地方の弁護士の日常を,あれこれと書くつもりのブログです。

 元少年、死刑か回避か=光市母子殺害、差し戻し審開始−広島高裁

 山口県光市で1999年、会社員本村洋さん(31)の妻弥生さん=当時(23)=と長女夕夏ちゃん=同(11カ月)=が殺害された事件で、殺人などの罪に問われた当時18歳の少年だった元会社員の被告(26)の差し戻し控訴審第1回公判が24日、広島高裁(楢崎康英裁判長)で開かれる。最高裁は昨年6 月、「死刑回避の十分な理由は認められない」と一、二審の無期懲役判決を破棄した。死刑の公算が大きいとみられ、高裁の判断が注目される。
 検察側は死刑を求刑しており、差し戻し審でも「年齢や成育環境などを考慮しても、極刑はやむを得ない」と主張する見通し。
 一方、弁護側は、殺人罪ではなく傷害致死罪にとどまると事実誤認を訴え、刑の減軽を求めている。元監察医の鑑定書や、弁護側独自の情状鑑定などの証拠採用を請求する方針。 

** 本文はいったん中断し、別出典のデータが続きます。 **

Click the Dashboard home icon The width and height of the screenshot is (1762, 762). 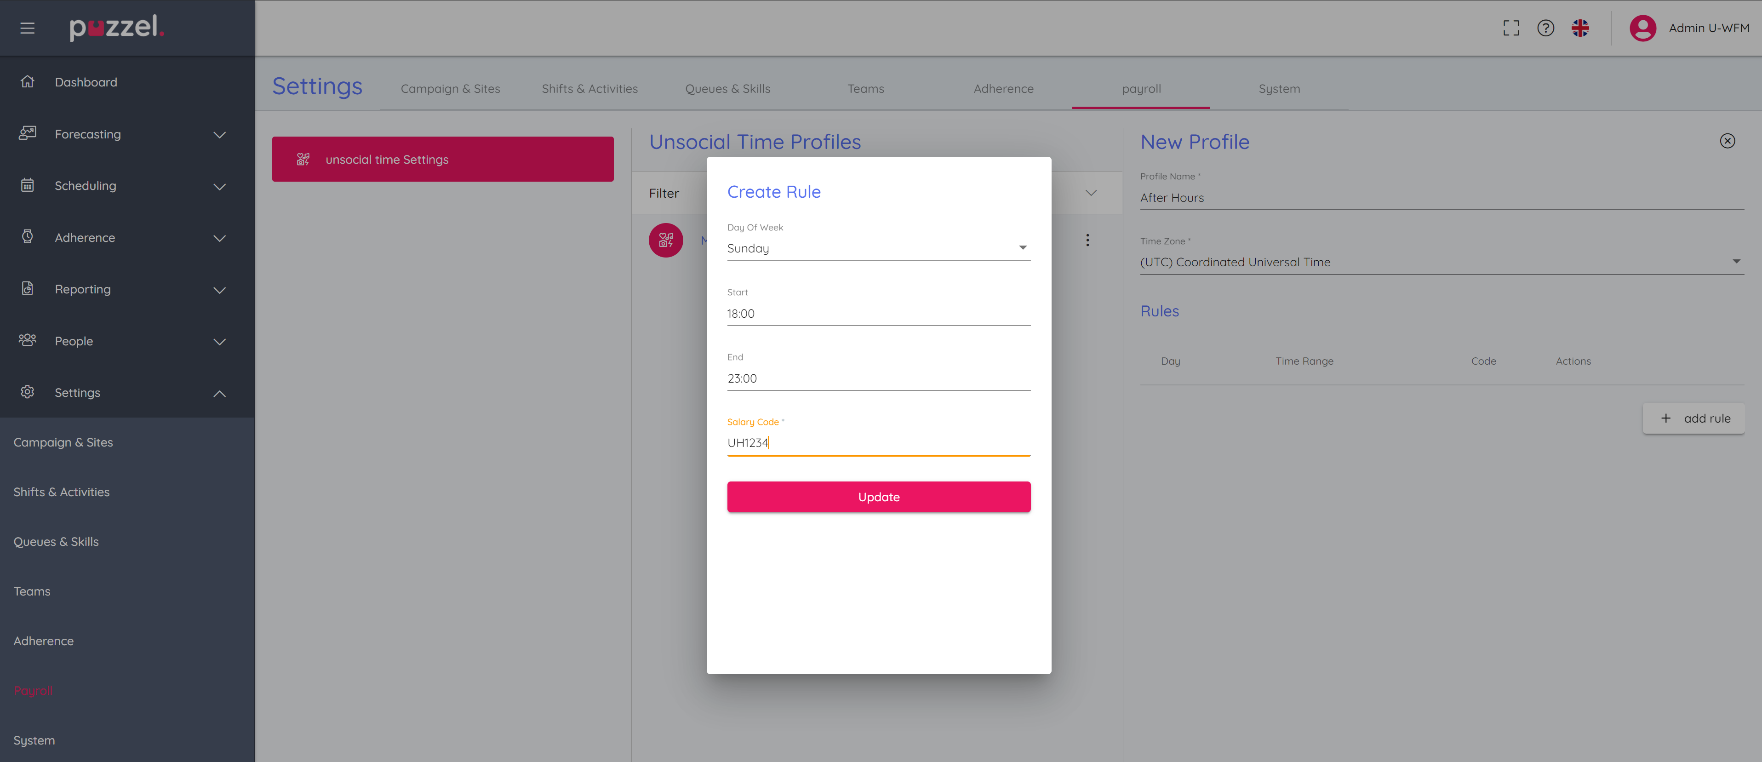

http://headlines.yahoo.co.jp/hl?a=20070522-00000076-jij-soci

 24日の午後から裁判があるのですが、「当日は混雑が予定されるので、車での来庁は控えられたい」という裁判所からのお願いが弁護士会にありました。
 その時間、高裁の別の裁判があるので、高裁に行かねばならないのですが、この混雑に遭遇することになりそうです(^^;)。
 テレビでは、本村さんの記者会見の様子が放送されていました。いつもよりは冷静に話しておられるように見えましたが、弁護団批判の部分は「かみ合わない議論」のような気がしました。彼は、21人の弁護団が組まれたことについて、「死刑廃止プロパガンダとしてやっている」と非難しています。この事件の争点は、まさに量刑として死刑と無期とどちらが適切か、というところにあるのですから、死刑廃止を訴えている弁護士が弁護団に参加するのは当然の流れです。この事件を素材として(という言い方は語弊があるかもしれませんが)、死刑のあり方について世に問うということを弁護団が考えたとしても、それを非難するのは筋違いではないかと思いますよ。
 彼は評論家的立場でそのような批判をしているのではなく、家族を殺された被害者として発言をしているものです。そうしたバックボーンを考えると、弁護団を非難したくなる気持ちはわからないではありません。ただ、刑事裁判の目的は、被害者の感情を慰謝、満足させるためにあるのではなく、被告人に対して適切な刑罰を課すというところにあるものです。弁護団もそうした目的で行動しているのだということを、分かってもらいたいところではないでしょうか。
 ちなみに、ぼくは弁護団への参加を求められましたが、断りました。